En la última década, la felicidad pareciera haberse convertido en una meta destinada más al logro de objetivos materiales que por los beneficios que aporta. Uno de los principales investigadores que ha impulsado su importancia ha sido el psicólogo Edward F. Diener, científico de la Organización Gallup. Para él, la clave de cultivar estados de felicidad está en el cúmulo de sentimientos positivos que aporta, porque «vinculan a la persona con metas más grandes e importantes que ellos mismos.»
¿Podríamos, en esta línea, pensar que cada vez que alcanzamos un estado de felicidad que nos trasciende, beneficiando a otros, estaríamos de algún modo contribuyendo a la construcción de una mejor sociedad?
Sin duda. Cada vez que nos damos la oportunidad de que nuestras competencias innatas florezcan, como llevar a cabo acciones de ayuda desinteresada, así como ser generosos, amables o empáticos, o cuando tratamos a las personas desde su dignidad, nos sentimos más felices y transformamos la vida de otras personas. Esto ocurre por varias razones: porque somos fundamentalmente seres sociales y emocionales; y porque las personas que se benefician de dichas actitudes despiertan en nosotros un elevado instinto de pertenencia. Nuestro cerebro recibe más neurotransmisores de conexión, como la dopamina, entre otros, con lo que buscaremos repetir la experiencia. A esta consciencia de beneficiar a otros es lo que llamamos «felicidad responsable».
En las últimas dos décadas, investigaciones científicas han demostrado que a las dos horas de nacer nuestro cerebro social se enciende, se prepara para conectar con otros seres humanos y desarrollar su potencial. Los humanos sólo aprendemos de otros y con otros. Con sólo seis meses, ponemos en marcha un incipiente sentido ético; alrededor de los dieciocho meses, nos comportamos con altas dosis de altruismo, y entre el primer y segundo año de vida, si nos sentimos integrados en un grupo, manifestamos naturalmente actitudes para consolar o aliviar el dolor ajeno. Recursos del cuidado de nuestra especie incrustados en un cerebro altamente preparado para cuidar y cooperar, que no es menos importante que el mecanismo de supervivencia que consiste en competir o cuidar el territorio.
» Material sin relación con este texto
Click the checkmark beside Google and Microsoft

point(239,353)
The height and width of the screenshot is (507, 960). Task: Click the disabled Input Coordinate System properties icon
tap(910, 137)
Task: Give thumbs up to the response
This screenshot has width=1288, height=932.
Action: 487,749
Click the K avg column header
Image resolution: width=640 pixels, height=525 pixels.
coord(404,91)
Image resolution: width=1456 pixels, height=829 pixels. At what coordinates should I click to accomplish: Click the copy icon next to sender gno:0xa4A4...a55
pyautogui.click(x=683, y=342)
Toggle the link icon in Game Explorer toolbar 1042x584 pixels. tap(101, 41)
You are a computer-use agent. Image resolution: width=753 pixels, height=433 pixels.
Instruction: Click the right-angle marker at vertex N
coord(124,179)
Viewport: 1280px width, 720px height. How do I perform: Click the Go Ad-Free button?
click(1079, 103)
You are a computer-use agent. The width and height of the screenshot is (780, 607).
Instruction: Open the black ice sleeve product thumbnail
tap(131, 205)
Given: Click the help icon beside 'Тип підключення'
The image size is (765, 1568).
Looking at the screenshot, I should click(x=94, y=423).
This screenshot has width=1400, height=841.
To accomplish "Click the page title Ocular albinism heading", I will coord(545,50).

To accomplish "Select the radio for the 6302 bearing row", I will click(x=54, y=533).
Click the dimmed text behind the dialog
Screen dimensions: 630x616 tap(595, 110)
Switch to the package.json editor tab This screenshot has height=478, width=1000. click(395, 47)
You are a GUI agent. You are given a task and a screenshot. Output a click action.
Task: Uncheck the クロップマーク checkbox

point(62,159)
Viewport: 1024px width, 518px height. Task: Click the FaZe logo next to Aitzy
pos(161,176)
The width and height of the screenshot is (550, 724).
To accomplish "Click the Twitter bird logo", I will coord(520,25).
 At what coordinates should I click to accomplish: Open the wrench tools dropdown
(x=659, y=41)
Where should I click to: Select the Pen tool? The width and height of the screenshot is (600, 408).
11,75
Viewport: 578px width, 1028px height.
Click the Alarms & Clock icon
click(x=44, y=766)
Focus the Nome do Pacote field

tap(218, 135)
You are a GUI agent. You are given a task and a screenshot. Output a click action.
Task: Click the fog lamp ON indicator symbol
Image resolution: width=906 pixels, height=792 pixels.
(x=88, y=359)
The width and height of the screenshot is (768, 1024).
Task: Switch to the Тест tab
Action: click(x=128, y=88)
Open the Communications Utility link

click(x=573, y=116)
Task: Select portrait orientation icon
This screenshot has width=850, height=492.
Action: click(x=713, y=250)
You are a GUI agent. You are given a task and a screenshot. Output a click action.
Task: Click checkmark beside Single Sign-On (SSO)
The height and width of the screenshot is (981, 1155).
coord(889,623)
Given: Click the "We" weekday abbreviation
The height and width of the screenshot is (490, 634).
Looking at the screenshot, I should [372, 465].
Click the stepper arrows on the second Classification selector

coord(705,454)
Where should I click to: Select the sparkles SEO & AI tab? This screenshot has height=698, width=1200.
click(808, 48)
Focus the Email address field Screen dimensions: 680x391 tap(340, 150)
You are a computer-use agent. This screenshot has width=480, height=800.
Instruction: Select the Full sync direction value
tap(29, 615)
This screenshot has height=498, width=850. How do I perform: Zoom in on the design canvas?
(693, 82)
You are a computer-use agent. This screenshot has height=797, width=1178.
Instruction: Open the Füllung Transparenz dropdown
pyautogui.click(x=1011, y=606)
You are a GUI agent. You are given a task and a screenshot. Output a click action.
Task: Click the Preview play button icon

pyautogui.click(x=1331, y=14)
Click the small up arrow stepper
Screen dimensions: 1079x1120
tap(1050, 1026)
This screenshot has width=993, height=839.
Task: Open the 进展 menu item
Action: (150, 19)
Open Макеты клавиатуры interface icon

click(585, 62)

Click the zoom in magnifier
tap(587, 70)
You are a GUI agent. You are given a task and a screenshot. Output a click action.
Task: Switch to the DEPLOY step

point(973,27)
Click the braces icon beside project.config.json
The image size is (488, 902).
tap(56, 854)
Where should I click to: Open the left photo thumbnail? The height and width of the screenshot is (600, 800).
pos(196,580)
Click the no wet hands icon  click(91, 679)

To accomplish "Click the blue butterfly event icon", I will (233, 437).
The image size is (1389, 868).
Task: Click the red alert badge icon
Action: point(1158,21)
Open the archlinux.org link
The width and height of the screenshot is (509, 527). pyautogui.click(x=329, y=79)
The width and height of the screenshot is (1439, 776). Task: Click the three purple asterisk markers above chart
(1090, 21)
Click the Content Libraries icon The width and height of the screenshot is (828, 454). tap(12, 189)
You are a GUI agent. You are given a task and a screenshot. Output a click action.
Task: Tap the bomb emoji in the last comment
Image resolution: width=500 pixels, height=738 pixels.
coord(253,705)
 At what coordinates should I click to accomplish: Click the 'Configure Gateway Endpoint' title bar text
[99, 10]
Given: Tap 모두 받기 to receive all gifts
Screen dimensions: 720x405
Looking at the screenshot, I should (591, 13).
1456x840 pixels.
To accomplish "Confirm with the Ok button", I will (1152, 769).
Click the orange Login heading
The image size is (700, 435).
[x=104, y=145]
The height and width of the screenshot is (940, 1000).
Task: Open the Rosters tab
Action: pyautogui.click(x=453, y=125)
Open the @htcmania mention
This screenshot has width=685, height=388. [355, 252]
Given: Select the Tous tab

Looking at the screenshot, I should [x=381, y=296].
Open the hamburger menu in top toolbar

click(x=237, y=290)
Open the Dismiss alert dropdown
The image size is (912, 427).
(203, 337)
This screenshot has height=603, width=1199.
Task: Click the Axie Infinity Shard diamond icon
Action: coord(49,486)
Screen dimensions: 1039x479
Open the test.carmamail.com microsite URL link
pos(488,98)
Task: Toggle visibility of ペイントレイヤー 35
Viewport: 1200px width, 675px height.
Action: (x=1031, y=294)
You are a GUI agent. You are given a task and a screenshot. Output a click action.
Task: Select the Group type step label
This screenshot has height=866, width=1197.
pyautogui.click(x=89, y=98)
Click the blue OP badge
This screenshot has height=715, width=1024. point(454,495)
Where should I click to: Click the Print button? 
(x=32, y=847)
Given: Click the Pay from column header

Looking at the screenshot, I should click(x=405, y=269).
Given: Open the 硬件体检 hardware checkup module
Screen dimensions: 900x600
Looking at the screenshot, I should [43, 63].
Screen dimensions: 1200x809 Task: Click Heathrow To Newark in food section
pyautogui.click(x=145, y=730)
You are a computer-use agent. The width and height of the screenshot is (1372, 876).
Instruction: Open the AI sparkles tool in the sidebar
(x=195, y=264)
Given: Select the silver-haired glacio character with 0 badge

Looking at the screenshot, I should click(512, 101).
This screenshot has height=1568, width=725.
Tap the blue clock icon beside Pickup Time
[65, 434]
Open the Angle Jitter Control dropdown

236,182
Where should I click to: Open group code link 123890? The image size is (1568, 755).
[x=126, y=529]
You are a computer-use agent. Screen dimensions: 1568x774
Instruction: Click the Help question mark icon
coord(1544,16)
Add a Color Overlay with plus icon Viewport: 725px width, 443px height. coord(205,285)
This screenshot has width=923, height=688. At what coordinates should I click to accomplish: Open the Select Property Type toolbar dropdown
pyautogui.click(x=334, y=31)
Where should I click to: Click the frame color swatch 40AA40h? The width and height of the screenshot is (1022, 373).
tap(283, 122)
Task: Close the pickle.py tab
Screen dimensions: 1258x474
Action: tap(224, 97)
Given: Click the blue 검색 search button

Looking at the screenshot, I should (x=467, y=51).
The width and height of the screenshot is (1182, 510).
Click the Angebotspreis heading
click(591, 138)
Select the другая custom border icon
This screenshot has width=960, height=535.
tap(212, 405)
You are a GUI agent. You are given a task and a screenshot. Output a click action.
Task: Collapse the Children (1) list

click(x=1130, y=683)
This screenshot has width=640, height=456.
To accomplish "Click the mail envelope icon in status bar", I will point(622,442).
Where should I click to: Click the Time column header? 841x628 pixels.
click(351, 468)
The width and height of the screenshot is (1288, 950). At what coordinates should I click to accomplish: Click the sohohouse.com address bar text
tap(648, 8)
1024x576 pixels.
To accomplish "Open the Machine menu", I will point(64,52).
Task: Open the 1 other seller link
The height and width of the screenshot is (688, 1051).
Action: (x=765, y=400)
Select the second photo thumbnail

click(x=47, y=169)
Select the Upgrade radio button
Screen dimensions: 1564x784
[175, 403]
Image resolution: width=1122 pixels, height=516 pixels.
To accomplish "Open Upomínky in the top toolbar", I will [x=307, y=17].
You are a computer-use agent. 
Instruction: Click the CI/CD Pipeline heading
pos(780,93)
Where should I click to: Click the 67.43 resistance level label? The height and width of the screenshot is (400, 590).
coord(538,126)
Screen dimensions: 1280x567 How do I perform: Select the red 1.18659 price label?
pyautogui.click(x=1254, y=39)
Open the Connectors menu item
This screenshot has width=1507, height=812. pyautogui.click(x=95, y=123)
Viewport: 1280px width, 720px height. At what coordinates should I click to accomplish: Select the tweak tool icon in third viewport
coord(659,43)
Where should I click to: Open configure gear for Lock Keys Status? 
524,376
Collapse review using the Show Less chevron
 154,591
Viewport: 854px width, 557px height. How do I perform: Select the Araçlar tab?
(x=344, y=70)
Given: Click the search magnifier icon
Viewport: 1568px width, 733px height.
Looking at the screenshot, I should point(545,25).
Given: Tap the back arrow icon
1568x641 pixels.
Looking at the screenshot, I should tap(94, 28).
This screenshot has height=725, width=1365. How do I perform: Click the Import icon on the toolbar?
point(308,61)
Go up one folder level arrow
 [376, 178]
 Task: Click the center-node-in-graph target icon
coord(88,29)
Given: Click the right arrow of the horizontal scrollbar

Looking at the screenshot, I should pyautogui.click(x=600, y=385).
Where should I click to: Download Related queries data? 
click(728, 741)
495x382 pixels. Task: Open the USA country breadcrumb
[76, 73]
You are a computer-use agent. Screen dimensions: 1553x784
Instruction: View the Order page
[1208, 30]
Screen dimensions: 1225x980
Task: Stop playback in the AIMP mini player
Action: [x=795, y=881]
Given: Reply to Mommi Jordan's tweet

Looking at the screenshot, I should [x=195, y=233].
No en vano, las investigaciones del profesor emérito de la Universidad Harvard, el psicólogo Jerome Kagan, pionero en psicología del desarrollo, apuntan que el ser humano es naturalmente más bueno que malo. Es decir, tiende a hacer más el bien, debido a que la suma total de la naturaleza humana acerca más a la bondad que a la maldad. Para Kagan, si bien los humanos hemos heredado la capacidad de sentir ira, celos, egoísmo y envidia y ser duros, agresivos o violentos, también «disponemos de un legado biológico todavía más fuerte que les inclina hacia la bondad, la compasión, la cooperación, el amor y el cuidado, especialmente hacia los más necesitados.»
Llegados a este punto, podríamos preguntarnos si son sólo estos actos bondadosos los que aumentan nuestro liderazgo, o si aún hay algo más…
Nuevamente la ciencia nos pone sobre la mesa una respuesta y nos plantea nuevos desafíos, mostrando el trabajo menos visible pero sin duda de no menos importante que realiza nuestro corazón para favorecer la interconexión y la comunicación entre todos los sistemas vivos. El doctor Rollin McCraty, director de investigación del HeartMath Institute, profesor en la Florida Atlantic University, ha demostrado cómo la información emocional es clave entre las personas, ya que cuando sentimos gratitud, amor, aprecio, los latidos del corazón generan un campo electromagnético que se extiende más allá del propio cuerpo, en todas las direcciones. Dicha energía electromagnética varía según nuestro estado interior, alcanzando una mayor distancia si sentimos, por ejemplo, compasión, amabilidad o gratitud. El investigador McCraty hace hincapié en la variabilidad de la frecuencia cardíaca y la coherencia del ritmo cardíaco, con consecuencias para la salud y la calidad de vida.
Cuando conectamos con nuestro liderazgo ético, cuando nuestra forma de ser y de estar en la vida amplía el espectro de sensaciones positivas, y lo mismo cuando buscamos dar lo mejor de nosotros mismos a otra persona, practicando la «felicidad responsable». Ahora que sabemos que nuestro campo magnético también se expande. ¿Por qué no provechar pues la complicidad de nuestro corazón con su sistema de neuronas y su potencial hasta 5000 veces más fuerte magnéticamente que el cerebro para aumentar nuestras capacidades y el bienestar de los demás?